3. Crotch-dangling carriers and over-padded closed-tail slings. In the way-back olden days of five years ago, the over-engineered be-buckled devices known none-too-affectionately as crotch-danglers were The Must Have strapping-baby-to-body device, and the alternative was a sling available in a wide range of pastel-with-ducks color schemes and an unfortunate name reminiscent of slang for a brassier. (Nowadays the significantly better if still imperfect and overpriced ERGObaby carrier is nudging the crotch-danglers out of the Must Have lists — if not yet the lion’s share of the market outside Hippiedom Central otherwise known as Portland — and there are a number of lovely, sophisticated, dare-I-say-sexy slings in national distribution.)

I, however, when faced with those two options, dug deeper and found the frankly-a-little-frightening world of babywearing, and learned how to safely and securely make a carrier better than anything available on the mass market for less than $10, or in a pinch wear an infant in a large beach towel, a pair of sweatpants, or — I am not making this up — a pillowcase and a length of duck-tape. But that didn’t stop me for asking my mom for a $130 organic wrap.

4. Baby monitors. I know we’re the only parents in a 500 mile radius who don’t use them (even Her Crunchy Highness Hathor the Cowgoddess has a set), but when one’s plan includes cosleeping at night and babywearing the rest of the time, and one doesn’t really have house enough or older children enough for the noise of a gritchy baby to get lost in, what’s the point? Other than to pick up arguments and intrigue and hot sex noises from others’ monitors, and that’s what we have bad TV shows for.

5. Moses basket. There was a time, and no I could not tell you why, that the thought of a hooded basket with handles in which a serenely sleeping baby could be carried around the house and set next to wherever one was, it was understood, sewing or spinning or plucking a died-of-joyful-self-sacrifice goose sent me in to sepia-colored swoons for hours at a time. I am sure there are situations in which they’re a godsend1, but if I’d had the money to indulge at the time of my obsession, I would now be the less-than-proud owner of a sweet and sentimental hooded and handled laundry basket. Or cat carrier.

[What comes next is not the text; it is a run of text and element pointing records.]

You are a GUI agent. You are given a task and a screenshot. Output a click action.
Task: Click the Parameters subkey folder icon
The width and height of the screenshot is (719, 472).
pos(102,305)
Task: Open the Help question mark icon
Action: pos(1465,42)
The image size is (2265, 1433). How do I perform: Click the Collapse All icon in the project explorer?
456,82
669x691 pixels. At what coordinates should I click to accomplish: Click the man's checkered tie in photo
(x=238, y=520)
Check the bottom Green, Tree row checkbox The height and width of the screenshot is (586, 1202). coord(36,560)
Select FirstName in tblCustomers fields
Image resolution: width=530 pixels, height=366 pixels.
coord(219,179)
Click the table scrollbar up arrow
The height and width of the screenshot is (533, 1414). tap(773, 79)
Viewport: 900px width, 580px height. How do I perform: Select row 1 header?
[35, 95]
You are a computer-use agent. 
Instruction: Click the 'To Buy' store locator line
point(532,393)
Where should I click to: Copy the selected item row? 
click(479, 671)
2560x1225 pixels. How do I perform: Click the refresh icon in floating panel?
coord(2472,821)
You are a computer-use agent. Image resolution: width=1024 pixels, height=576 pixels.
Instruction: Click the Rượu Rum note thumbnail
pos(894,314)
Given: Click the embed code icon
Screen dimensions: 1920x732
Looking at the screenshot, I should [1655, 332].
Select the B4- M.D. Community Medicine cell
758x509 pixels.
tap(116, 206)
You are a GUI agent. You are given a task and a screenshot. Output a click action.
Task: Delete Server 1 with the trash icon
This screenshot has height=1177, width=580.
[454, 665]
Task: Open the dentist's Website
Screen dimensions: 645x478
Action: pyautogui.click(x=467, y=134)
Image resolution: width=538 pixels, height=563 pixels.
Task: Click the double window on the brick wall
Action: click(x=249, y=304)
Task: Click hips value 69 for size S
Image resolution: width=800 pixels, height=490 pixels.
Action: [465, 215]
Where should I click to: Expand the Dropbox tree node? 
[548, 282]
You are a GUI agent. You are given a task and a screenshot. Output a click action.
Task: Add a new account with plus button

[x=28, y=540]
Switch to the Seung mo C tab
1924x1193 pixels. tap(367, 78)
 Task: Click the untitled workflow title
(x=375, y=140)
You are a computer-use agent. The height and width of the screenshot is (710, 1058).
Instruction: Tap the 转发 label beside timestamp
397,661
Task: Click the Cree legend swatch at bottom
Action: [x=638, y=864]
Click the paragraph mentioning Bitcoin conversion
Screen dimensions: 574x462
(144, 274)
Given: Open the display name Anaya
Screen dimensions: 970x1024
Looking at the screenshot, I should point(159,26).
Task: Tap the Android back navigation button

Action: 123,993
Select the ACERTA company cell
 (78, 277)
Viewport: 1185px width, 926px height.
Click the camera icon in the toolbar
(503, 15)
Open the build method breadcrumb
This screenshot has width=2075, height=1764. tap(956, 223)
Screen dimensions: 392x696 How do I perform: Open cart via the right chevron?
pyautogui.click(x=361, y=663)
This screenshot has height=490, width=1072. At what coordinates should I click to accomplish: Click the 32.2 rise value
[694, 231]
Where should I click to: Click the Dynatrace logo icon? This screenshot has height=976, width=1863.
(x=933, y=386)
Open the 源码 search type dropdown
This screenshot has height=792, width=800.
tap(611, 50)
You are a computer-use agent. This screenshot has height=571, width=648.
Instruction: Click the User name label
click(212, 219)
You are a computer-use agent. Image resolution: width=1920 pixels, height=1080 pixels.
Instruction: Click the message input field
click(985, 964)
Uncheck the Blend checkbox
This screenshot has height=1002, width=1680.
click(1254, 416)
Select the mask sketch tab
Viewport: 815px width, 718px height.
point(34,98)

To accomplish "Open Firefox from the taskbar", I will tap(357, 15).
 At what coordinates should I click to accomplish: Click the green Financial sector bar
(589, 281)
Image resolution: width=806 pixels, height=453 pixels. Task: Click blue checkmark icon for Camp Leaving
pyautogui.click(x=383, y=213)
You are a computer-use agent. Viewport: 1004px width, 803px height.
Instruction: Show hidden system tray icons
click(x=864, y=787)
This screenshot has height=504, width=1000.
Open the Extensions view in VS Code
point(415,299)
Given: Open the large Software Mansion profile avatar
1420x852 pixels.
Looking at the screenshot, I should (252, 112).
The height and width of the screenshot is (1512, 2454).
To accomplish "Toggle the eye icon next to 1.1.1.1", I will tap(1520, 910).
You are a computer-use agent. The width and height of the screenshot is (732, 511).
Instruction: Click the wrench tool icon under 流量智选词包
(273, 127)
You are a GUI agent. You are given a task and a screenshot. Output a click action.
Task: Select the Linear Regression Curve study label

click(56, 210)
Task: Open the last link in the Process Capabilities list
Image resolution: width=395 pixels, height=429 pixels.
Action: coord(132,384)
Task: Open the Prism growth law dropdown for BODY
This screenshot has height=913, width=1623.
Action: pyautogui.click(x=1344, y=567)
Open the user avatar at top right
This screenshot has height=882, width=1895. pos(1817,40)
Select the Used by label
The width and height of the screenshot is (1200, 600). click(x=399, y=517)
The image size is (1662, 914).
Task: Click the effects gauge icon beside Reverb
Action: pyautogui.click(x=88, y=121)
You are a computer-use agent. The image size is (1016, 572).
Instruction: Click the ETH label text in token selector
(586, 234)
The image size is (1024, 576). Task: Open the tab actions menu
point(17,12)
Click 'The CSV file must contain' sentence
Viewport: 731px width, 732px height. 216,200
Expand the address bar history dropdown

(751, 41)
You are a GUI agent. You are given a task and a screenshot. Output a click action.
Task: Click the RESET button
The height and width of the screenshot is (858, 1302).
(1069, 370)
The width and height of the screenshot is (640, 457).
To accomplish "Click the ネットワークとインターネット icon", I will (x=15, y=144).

That’s my list of the big-ticket items we successfully dodged due to utterly-depressing (if thankfully incomplete) infertility and soul-crushing (if thankfully temporary) poverty. If we were to start over now, we’d still avoid each of those (though we might succumb to a few more triple-digit-dollar baby carriers), but if I’d have the budget and the lack of research time pre-permission-to-buy-baby-things-by-virtue-of-gestating-assiduously, each one would have found their way into our home.

I won’t say I’m glad for sub-par fertility or a long period of poverty, but though it sucked donkey dong at the time, at least I’m not stuck with a herd of hay-chewing fertilizer-producers from buying every pony my heart fleetingly desired.

Your turn: what “must-haves” did you do fine without? What money wasters are gathering dust in your spare room? Or, what big-ticket purchase were you surprised to find useful? What unaffordable object would you have given, or would still give, at least a small piece of your soul for?

  1. Geddit? Moses basket? Godsend? Yes, that’s the quality of material you can find around casa RMB 24/7.